I'd spent several hours wondering around the HUGE new international Suvarnabhumi Airport only recently opened.
The name Suvarnabhumi was chosen by HM King Bhumibol Adulyadej which means “The Golden Land”, specifically referring to the continental Indochina. (“Golden Peninsula”or “Golden Land” is a traditional name for the Thailand-Cambodia-Laos-Burma region). There are over 40 flights to Phuket a day, and I thought I'd have no problem getting a seat. WRONG - tomorrow is a National Holiday and all flights are full. Since I have to be in Phuket very early Sunday morning (and it's now Friday evening) - to get the connection for the seakayaking trip - I am forced to catch a bus - which is the equivalent to taking the slow boat to China when I've only got 16 days to play with.
I'm sharing a dorm with Seena from Finland - she's also travelling alone, but is staying in Thailand for three whole months. I'm jealous.
I sleep the sleep of the dead and fail to hear my alarm clock at 6 am Saturday morning. Fortunately Seena does and wakes me up. I want to catch the [strike]damned[/strike] bus early from Bangkok Southern Terminal as the trip can take 14 hours plus.

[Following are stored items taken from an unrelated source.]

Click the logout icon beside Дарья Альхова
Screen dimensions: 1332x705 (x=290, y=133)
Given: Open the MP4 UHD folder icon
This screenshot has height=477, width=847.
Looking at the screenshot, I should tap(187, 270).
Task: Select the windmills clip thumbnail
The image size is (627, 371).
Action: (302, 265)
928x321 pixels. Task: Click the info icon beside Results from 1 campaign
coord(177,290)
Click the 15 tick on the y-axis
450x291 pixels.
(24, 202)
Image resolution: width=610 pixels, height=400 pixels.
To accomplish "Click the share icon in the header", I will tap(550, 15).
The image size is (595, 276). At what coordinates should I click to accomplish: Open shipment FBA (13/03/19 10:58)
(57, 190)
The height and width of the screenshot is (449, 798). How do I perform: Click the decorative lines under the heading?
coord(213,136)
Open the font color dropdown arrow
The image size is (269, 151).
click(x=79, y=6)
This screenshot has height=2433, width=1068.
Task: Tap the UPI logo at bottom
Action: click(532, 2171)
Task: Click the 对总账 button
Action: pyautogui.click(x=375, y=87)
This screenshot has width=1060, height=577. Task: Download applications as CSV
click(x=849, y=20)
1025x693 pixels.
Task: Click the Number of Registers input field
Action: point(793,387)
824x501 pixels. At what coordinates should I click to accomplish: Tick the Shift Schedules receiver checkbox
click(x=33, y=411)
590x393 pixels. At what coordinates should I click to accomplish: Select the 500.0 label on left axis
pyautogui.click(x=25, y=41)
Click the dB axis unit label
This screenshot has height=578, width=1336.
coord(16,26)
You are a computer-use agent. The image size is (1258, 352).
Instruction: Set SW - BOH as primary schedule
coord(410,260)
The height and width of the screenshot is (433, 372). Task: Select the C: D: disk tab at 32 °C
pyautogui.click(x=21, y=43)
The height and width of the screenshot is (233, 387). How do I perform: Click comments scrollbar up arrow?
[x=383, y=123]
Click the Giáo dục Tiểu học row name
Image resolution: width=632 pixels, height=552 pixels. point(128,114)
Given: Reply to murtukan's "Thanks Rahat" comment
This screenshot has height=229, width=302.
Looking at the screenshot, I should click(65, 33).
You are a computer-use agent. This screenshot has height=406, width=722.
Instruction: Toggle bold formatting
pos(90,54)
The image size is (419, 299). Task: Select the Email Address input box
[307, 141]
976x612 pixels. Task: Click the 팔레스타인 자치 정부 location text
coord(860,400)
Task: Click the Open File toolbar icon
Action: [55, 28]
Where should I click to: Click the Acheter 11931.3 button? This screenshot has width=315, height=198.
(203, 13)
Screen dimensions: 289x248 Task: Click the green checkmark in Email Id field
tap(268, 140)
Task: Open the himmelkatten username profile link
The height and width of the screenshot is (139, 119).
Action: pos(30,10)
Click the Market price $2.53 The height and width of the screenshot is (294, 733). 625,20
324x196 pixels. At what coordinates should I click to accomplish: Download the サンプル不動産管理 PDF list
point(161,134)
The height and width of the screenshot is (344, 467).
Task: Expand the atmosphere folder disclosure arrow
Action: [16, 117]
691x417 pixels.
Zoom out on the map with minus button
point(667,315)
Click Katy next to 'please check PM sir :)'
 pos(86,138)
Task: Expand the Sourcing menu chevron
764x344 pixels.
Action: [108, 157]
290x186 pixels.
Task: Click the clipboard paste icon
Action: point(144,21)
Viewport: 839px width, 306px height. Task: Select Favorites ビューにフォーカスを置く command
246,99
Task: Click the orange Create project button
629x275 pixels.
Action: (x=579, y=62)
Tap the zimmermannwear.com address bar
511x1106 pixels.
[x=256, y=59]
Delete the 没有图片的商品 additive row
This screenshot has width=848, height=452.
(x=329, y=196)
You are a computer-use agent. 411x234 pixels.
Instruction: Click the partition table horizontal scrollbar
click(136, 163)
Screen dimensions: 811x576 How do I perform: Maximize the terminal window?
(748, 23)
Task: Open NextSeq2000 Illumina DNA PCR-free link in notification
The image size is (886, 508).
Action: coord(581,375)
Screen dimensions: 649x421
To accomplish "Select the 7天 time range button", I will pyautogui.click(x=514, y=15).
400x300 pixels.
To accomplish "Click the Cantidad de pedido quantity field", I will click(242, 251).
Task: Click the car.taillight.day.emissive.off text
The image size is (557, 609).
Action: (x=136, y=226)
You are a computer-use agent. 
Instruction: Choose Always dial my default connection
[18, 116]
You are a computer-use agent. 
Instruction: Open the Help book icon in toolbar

Saturday 21st October after very english breakfast of scambled egg on toast, apple juice, coffee, I manage to forget the large bottle of water I'd just purchased and get a second taxi. The roads are amazingly clear - today is that National Holiday and there is only a quarter of the normal traffic volume ( see that picture? The cars were moving - normally it's gridlock!). Really lovely taxi driver who insists on taking me to the right ticket office and making sure I get the right ticket for Phuket and then sitting me in the right place to catch the bus afterwards. I have to wait an hour and a half for the bus, soaking up the atmosphere of a typical engine fumed, dirty bus terminal. There are mangy, fleabitten dogs wondering around (I was to see many over the next two weeks) - including two fairly young puppies.Although the bus journey will be long and slow, I'm looking forward to checking out the scenery, knitting, sleeping maybe. Almost as soon as I'm on the bus, my neighbour goes to shut the curtains. The bus is full of Thai people (with two saffroned monks taking the best seats in the back), and all the travellers pull the blinds so they can keep out the hot sun and sleep. She's obliging when I ask her to open them about half way so I can watch this strange new world go by: it's all still so excitingly foreign! After several miles though, the view starts to pall. There are miles and miles of seemingly industrial type buildings on the side of the road. Thailand doesn't seem to have strict planning control. After a few hundred miles we shut the curtains and I try to sleep too. There are several stops for loos and food - chili, chopped hot green chili and rice rules OK.
WE started out at 0945hrs and we get to Phuket at - aaargh - 0230hrs. By the time I've agreed to be ferried (on a little scooter!) with rucksack to Talang Guesthouse and found it locked up - then find an ATM to get Paddleasia's cash - then agree to be ferried by another moped taxi person to an OPEN guesthouse - it's 03.30hrs going on 4 and I've got to get up at 0700hrs! As soon as I get into the perfectly comfortable hotel room at Imperial 2 Guesthouse, I pass out.